Malik ve onunla birlikte bir başka kesim ise: Onun böyle bir şey yapması caiz değildir, derler ve Resulullah (s.a.v.)'ın şu buyruğunu delil gösterirler: "Sana emanet verene emanetini tastamam öde. Ama sana hainlik edene sen hainlik etme." Bu hadisi Darakutni rivayet etmiştir.(Darakutni, III, 35)

 

Bu hususta yeterli açıklamalar daha önceden el-Bakara Suresi'nde (194. ayet, 2. başlıkta) geçmiş bul unmaktadır.

 

İbn İshak'ın Müsned'inde de yer aldığına göre bu hadis-i şerif, başkasının karısı ile zina eden bir kimse hakkında varid olmuştur. Bu kişi daha sonra, diğerinin kendi hanımını yanında bırakıp yolculuğa çıkmak suretiyle zina edenin hanımını eline geçirmiş oldu. Bu adam bu mesele hakkında Rasulullah (s.a.v.) ile istişare edince, Hz. Peygamber ona şöyle dedi: "Sana bir şey emanet edene sen emanetini tastamam öde. Sana hainlik edene sen hainlik etme." Buna göre İmam Malik'in mal ile ilgili hususlardaki görüşü pekişmektedir. Çünkü hıyanet bu hususta söz konusudur. Hıyanet büyük bir aşağılıktır, ondan kurtuluş yoktur. O bakımdan kişinin kendi adına bundan uzak durması gerekir. Eğer kendisine emanet olarak bırakılmamış bir maldan hakkını alacak imkanı bulursa, bunun caiz olma ihtimali yüksektir ve sanki Allah onun lehine hüküm vermiş gibidir. Mesela, hakim tarafından verilen hüküm gereğince hakkını alması gibi.

 

Şöyle de denilmiştir: Bu ayet-i kerime neshedilmiştir. Onu nesheden ayet-i kerime ise: "Sabret.. senin sabrın ancakAllah iledir" (en-Nahl, 127) buyruğudur.

 

3- Kısasta Eşitlik:

 

Bu ayet-i kerimede kısasta, misli misline uygulamanın caiz olduğuna delil vardır.

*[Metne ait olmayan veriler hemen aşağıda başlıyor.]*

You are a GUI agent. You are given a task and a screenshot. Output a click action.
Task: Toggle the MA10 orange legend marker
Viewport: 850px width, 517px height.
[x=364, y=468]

Bir kimse eğer bir demir ile başkasını öldürmüş ise o da onunla öldürülür. Taş ile öldüren taş ile öldürülür. Bununla birlikte vacib olan miktar aşılmaz. Bu hususa dair yeterli açıklamalar daha önceden el-Bakara Suresi'nde (194. ayet, 2. başlık ve devamında) geçmiş bulunmaktadır.

 

4- Lafızlarda Eşitlik:

 

Yüce Allah, bu ayet-i kerimede, maruz kalınan eziyetleri "ukubet: ceza (mealde; saldırı)" diye adlandırmıştır. Ukubet ise gerçekte ikincisidir (saldırıya karşılık verilen cezadır.) Bu kullanımın sebebi, iki lafzın birbirine eşit olması (müsavat) ve sözün başına uygun düşmesi içindir. Bu buyruk burada: "Ve onlar tuzak kurdular. Allah da tuzaklarına karşılık verdi" (Al-i İmran, 54) buyruğu ile, "Allah da onlarla alay eder" (el-Bakara, 15) buyruklarının tam aksinedir. Çünkü burada ikinci kelime (Allah'ın tuzak kurması ve alayetmesi) mecazdır, birincisi hakikattir. Bu açıklamayı İbn Atiyye yapmıştır.